The leaders of both nations tend towards a realist interpretation of international politics. This means that they still put the interests and sovereignty of their own countries at the top of the agenda rather than values. Russia is interested in the consolidation of the former Soviet space and countering the US and NATO as the main threat to its security. Turkey also now no longer has good relations with Washington, especially since the failed pro-American putsch. From the standpoint of individual interests, Syria, Central Asia, and the Caucasus could become potential points of conflict between Turkey and Russia. But now Ankara’s main task is ensuring the political unity of Turkey’s territory. A real civil war is raging in the East of the country, which means that Turkey is not ready for expansionism. It needs to preserve itself first. A nationally-centered Turkey focusing on Russian-Turkish Eurasian integration does not present a conflict of interests.

But even in the case of a solution to the Kurdish question in Turkey and the transition to a more expansionist policy, the possibility of harmonizing interests between the two countries still exists. Today we can see common work on Syria and Nagorno-Karabakh.
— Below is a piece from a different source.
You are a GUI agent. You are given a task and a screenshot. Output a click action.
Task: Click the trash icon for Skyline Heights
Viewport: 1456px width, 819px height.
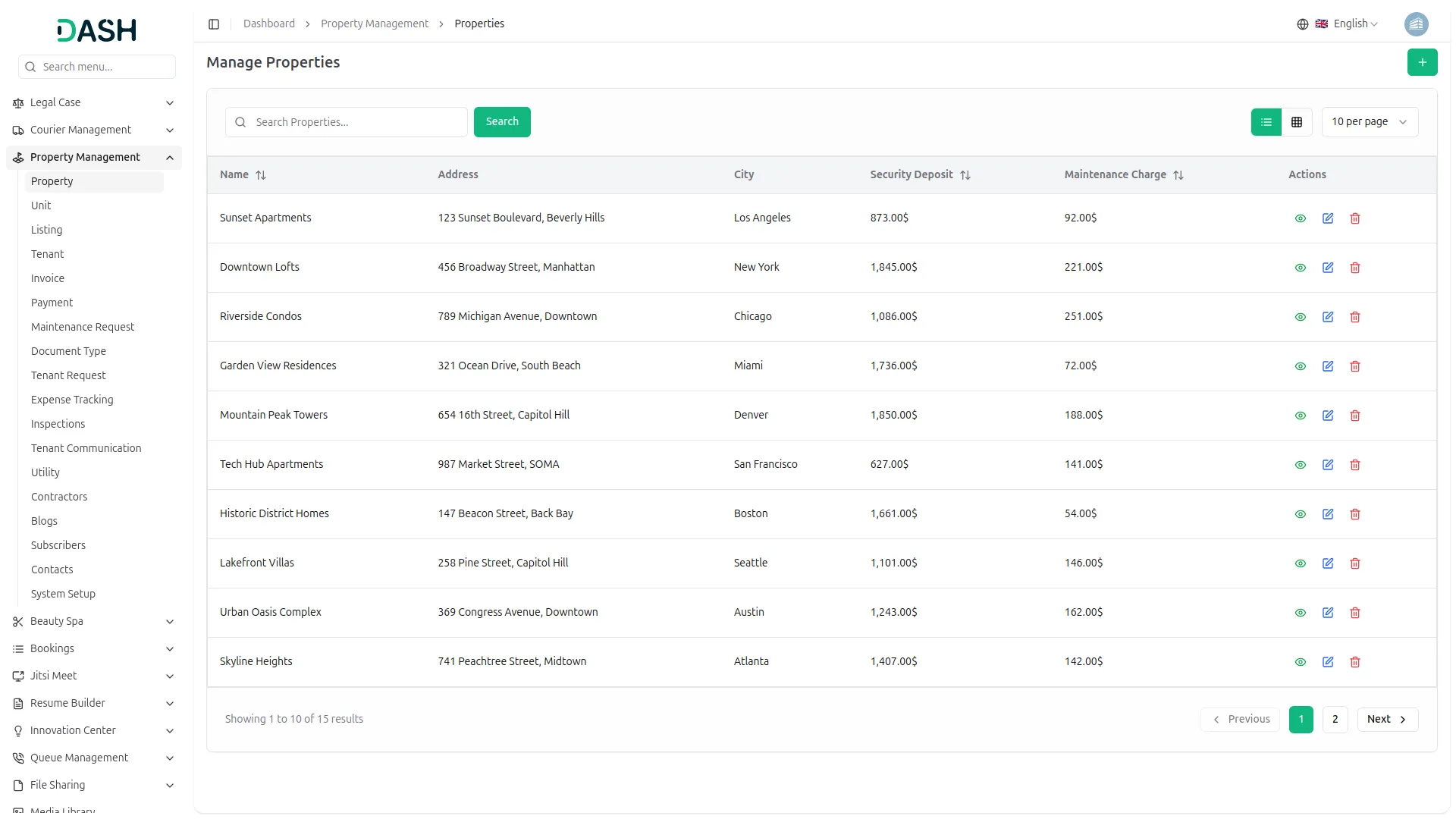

Fields of conflict through diplomacy are beginning to turn into fields of convergence. The Turkmen-populated areas of Syria and Iraq, as well as their Kurdish regions, could be declared a natural sphere of Turkish influence. Russia de facto recognizes the special relationship between Turkey and Azerbaijan while de jure recognizing the territorial integrity of the latter. Moreover, if Turkey were to become a member of the Shanghai Cooperation Organization and included in Eurasian integration processes, then Russia would not hostilely react to a strengthening of Turkish influence in Central Asia. Of course, certain competition would continue, as is the case between Russia and China, but such would bear a civilized form.

The only thing that Russia would not accept is any interference by Turkey in domestic Russian affairs or Turkey’s participation in American projects aimed at consolidating US hegemony. This is what Davutoglu’s course under the guise of Turkish expansionism posed. This ended naturally with the collapse and aggravation of the Kurdish question due to the overall destabilization of the Middle East. If instead of the “Trotskyist” version of neo-Ottomanism aimed at inciting a global or regional Islamist revolution leading to instability and radicalism in the region (as Davutgolu pursued during and after the “Arab Spring”), Turkey were to pursue a pragmatic national (some kind of neo-Kemalist) or sovereigntist anti-Western, neo-imperial course, then Moscow could support Ankara as an allied state and independent center of the Sunni world opposed to US hegemony and the pro-American Wahhabi monarchies of the Gulf.